Here are recent signs of change:

• Yinghua Academy, a charter school focusing on Mandarin Chinese, will open for kindergarten through third-grade students this fall in St. Paul.

• The Minnesota Legislature approved Gov. Tim Pawlenty's request for $250,000 to plan a Chinese curriculum and increase the supply of Chinese-language teachers. But it could take years for that curriculum to work its way into the state's schools.

• Business, education and government leaders met last month at the University of Minnesota to talk about how to find, recruit and hold onto trained language teachers. A Mounds Park Academy official will go to China this month to recruit and hire Mandarin Chinese instructors.

• A group of parents, frustrated by the reluctance of Forest Lake school officials to approve a Spanish immersion program, have started a charter elementary school of their own called Lakes International Language Academy. It is implementing the International Baccalaureate curriculum, which emphasizes a cross-cultural perspective and world-language training.

• Concordia Language Villages, a nationally known fixture in northern Minnesota that offers for-credit classes as well as summer immersion camps, will teach Arabic for the first time this summer and is raising funds for a permanent Russian village.

• President Bush, for security reasons, has called for expanded instruction of what he calls critical languages, including Chinese, Arabic, Russian, Hindi and Farsi.

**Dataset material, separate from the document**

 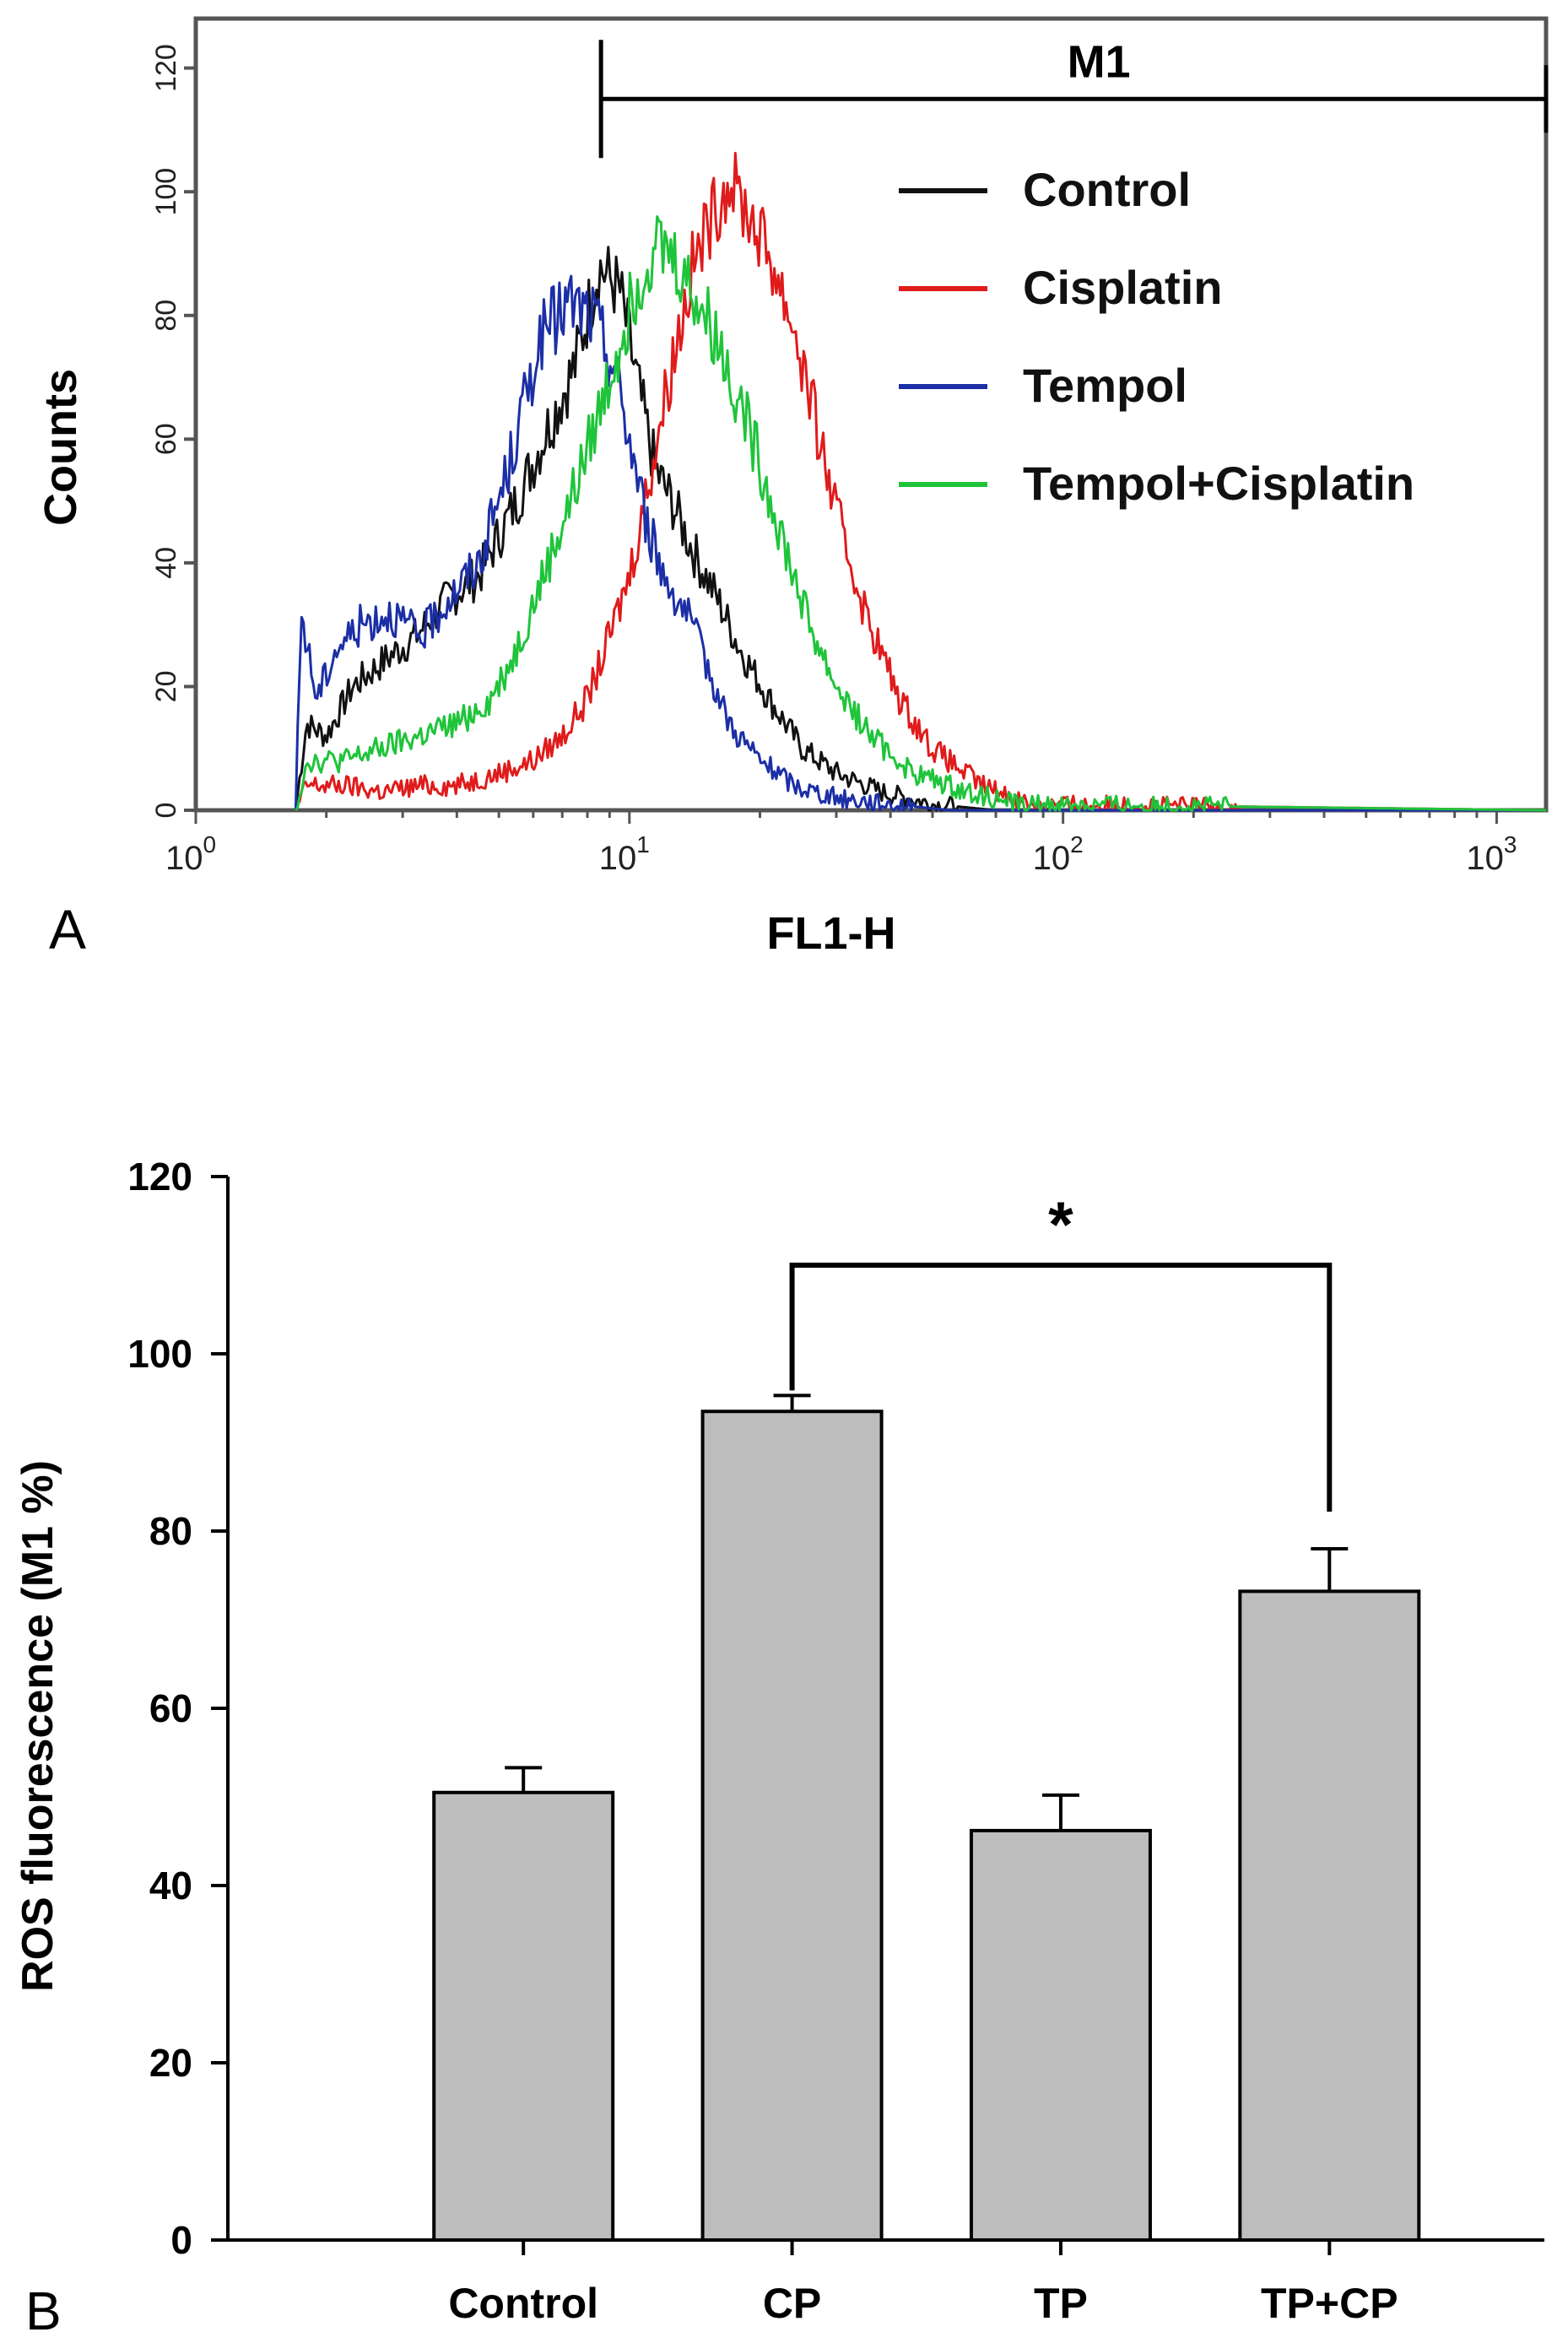 What do you see at coordinates (624, 854) in the screenshot?
I see `x-tick-label: 10¹` at bounding box center [624, 854].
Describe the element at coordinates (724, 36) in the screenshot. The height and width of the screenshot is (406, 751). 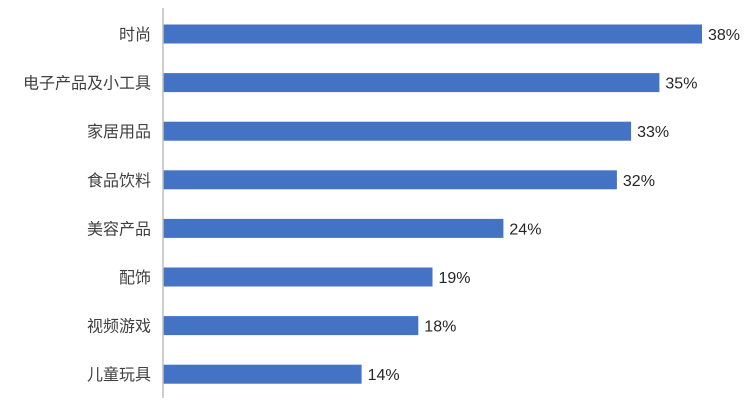
I see `value-label-0: 38%` at that location.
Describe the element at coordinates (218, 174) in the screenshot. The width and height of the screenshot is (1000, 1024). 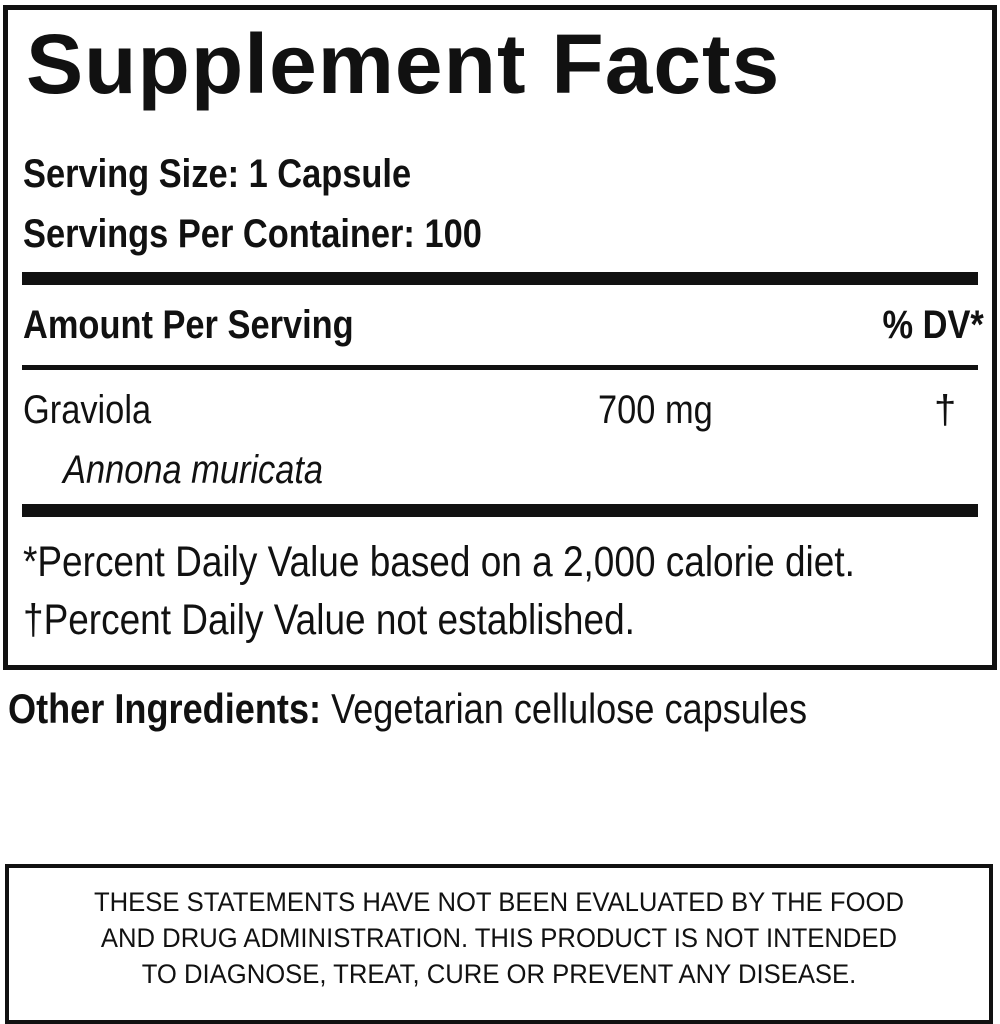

The Department of Defense intends to spend $750 million to increase the language skills of its employees and provide $25 million for the president's initiative.

In Minnesota, enrollments in the up-and-coming languages are far from challenging those for Spanish, the dominant non-English tongue, or even French and German. But growth in the less-popular languages is accelerating.

Because the "critical languages" have different roots than the Latin that spawned Spanish, French, German, English and other languages, "It will be difficult to learn them," said Ursula Lentz, of the Center for Advanced Research on Language Acquisition (CARLA) at the University of Minnesota.

Even after two years of studying a world language, students "generally have not yet arrived at the intermediate level," she said. The turning point comes when students "can begin to create, not just repeat what they've memorized," she said.

Lentz said teachers are being trained to offer a practical, cultural context for their language so that instruction is "not just multiple choice or 'drill and kill.' " In that way, "Students can see the benefits," she said. "They're interested and engaged."

Minnesota, like many states, does not require students to study a foreign language, but many colleges set a minimum of two years' classwork for admission.

Changing the balance

Fridley High School Principal Dave Webb, a former Spanish teacher, said the gradual move from French to Chinese will be part of an effort by the Northwest Suburban Integration District to achieve racial balance in its seven member school districts with the help of a federal grant. Fridley's role is to develop the International Baccalaureate program at the middle-school and high-school levels as a way of "moving students across district boundaries."

Fridley now offers French, German and Spanish and next year will offer first-year Chinese in grades 6 to 9, gradually expanding it to 12th grade as French classes are phased out.

Webb said school officials consulted Medtronic Inc., whose headquarters are in Fridley, and the medical device company suggested Chinese for Fridley schools.

Janice Holter Kittok, a Delano-based consultant to the district, said the changing dynamics have French and German teachers worried about holding on to their programs.

It might not be hard to find proficient speakers of the critical languages, she said, but many will need years of training to learn how to teach. State law provides for temporary waivers of license requirements for community experts to teach in public schools, but it also sets deadlines for earning a teaching license.

Kittok, a former Spanish teacher and president-elect of the Minnesota Council on the Teaching of Languages and Cultures, also said that because "life happens" and teachers move or change careers, it may be hard to keep a language program alive over a number of years.

"Continuity is a critical issue," she said.